### Exercise tasks
- 1) Do these statements agree with the car audio text? Answer yes or no for each, and quote the words that decide it. (a) The slim woofer that a Subaru Forester owner plans to use is listed with a range of 48 Hz to 1.5 kHz. (b) One commenter says the measurement technique can't help judge the effectiveness of deadening. (c) The Android unit with an 8 channel DSP cost $160.
- 2) Quote the part of the car audio text that opens with the words containing "Very interesting video!" and closes with "as you did.".

### Text block
..............................

RTA comparison of doors vis kick response looking at the harmonic distortion and noise. If you like the channel consider subscribing to my Patreon / rawcat Or, you can make a donation to my PayPal: www.paypal.me/...
You have been killing it with the videos lately. You don't know how much they have helped me with my little mini truck build. Thanks for doing these, I can't be the only one you've helped.🙂
This is a very useful demonstration and a great tutorial on how installers can evaluate installation driven distortion. For those stuck with door speaker locations, this measurement technique could also be used to evaluate the effectiveness of deadening, speaker mounting rings, etc.
Very interesting video! Thank you a lot for your excellent work. I believe Mercedes and BMW higher class cars have woofers under the dash in leg area and slim underseat woofers rather than the doors. So they seem to address this problem with rattling. I myself own a Subaru Forester and I am thinking making a underseat box with $15 6.5 inch slim woofer GRS 6LPSW-4 6-1/2" which has 48 Hz - 1.5kHz range on Parts Express. Usable range with good linearity is up to 600 herz. I also got a MDF enclosure 5.5 liters for 11 dollars. Will try it next week. My current setup is Android unit with 8 channel DSP which I got for $160, Audison AP 690 in the doors, FaitalPro 3fe22 as mids and some Kicker tweeters which I took from other set. I have also ordered Dayton measurement microphone for next week, will measure rattling as you did.

..............................

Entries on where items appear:
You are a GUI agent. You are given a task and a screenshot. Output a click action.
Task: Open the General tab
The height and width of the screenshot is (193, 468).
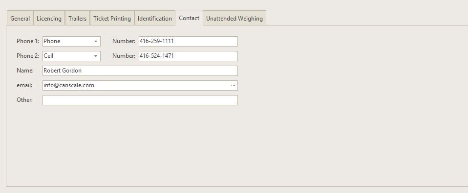[x=20, y=18]
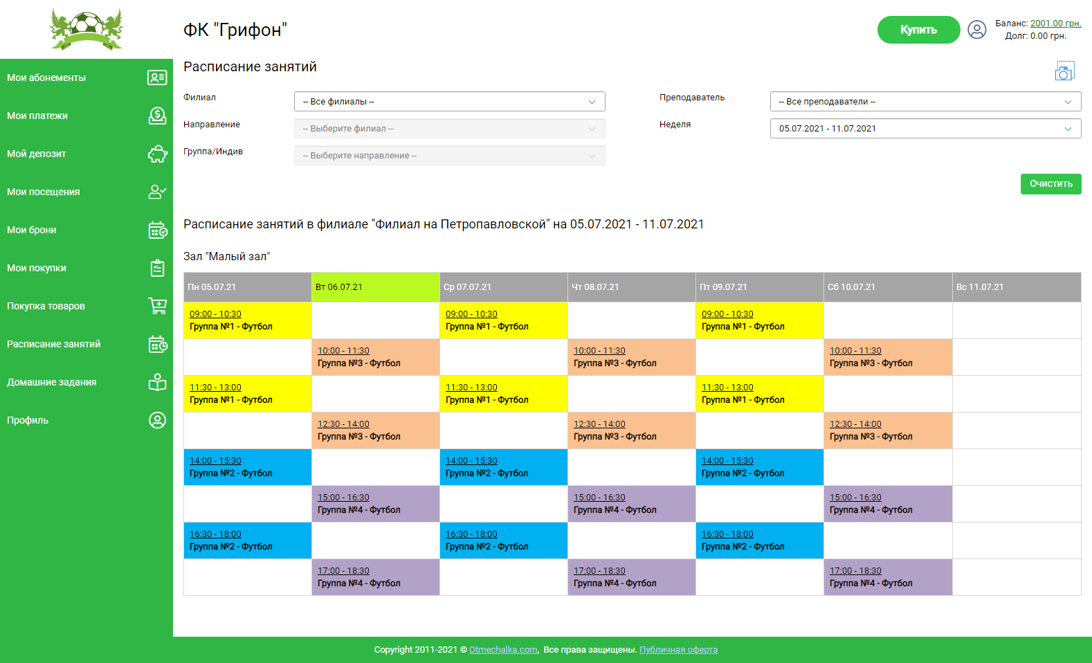Click the 2001.00 грн. balance link
The width and height of the screenshot is (1092, 663).
click(1055, 24)
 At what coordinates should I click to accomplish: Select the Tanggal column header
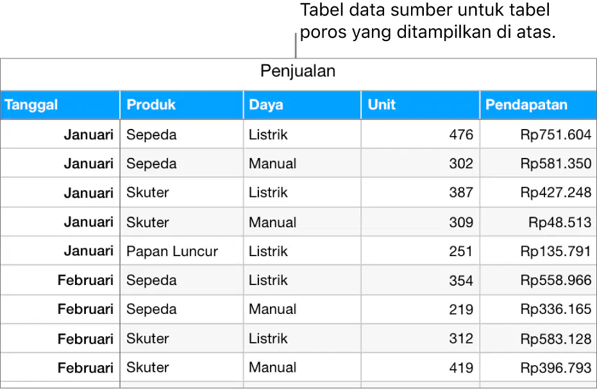pos(60,105)
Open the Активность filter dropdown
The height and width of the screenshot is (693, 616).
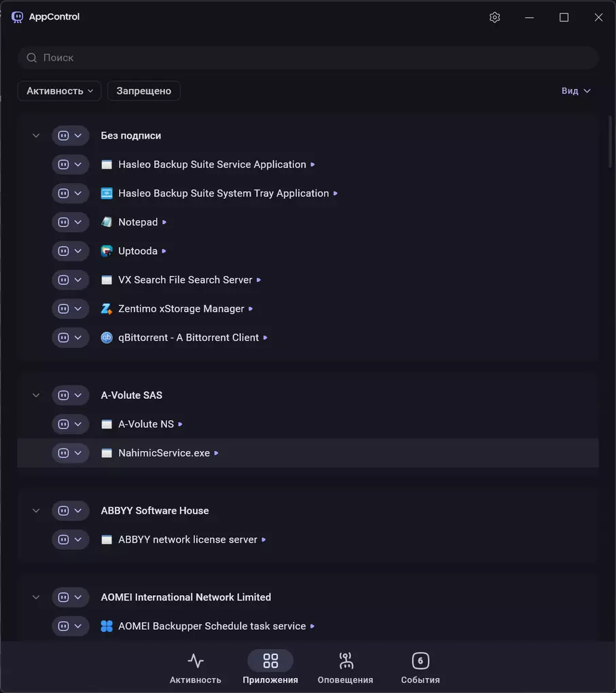pos(59,91)
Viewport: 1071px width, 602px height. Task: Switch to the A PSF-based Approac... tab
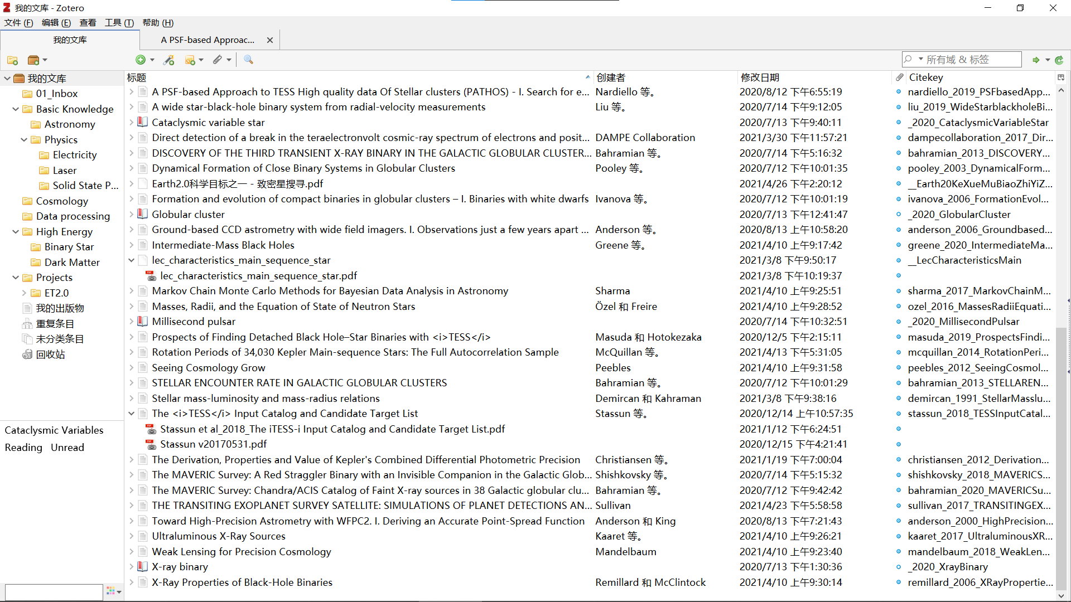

..............................

### Task-by-task outputs
- 1)
(a) Yes: "which has 48 Hz - 1.5kHz range on Parts Express"
(b) No: "this measurement technique could also be used to evaluate the effectiveness of deadening"
(c) Yes: "Android unit with 8 channel DSP which I got for $160"

- 2)
Very interesting video! Thank you a lot for your excellent work. I believe Mercedes and BMW higher class cars have woofers under the dash in leg area and slim underseat woofers rather than the doors. So they seem to address this problem with rattling. I myself own a Subaru Forester and I am thinking making a underseat box with $15 6.5 inch slim woofer GRS 6LPSW-4 6-1/2" which has 48 Hz - 1.5kHz range on Parts Express. Usable range with good linearity is up to 600 herz. I also got a MDF enclosure 5.5 liters for 11 dollars. Will try it next week. My current setup is Android unit with 8 channel DSP which I got for $160, Audison AP 690 in the doors, FaitalPro 3fe22 as mids and some Kicker tweeters which I took from other set. I have also ordered Dayton measurement microphone for next week, will measure rattling as you did.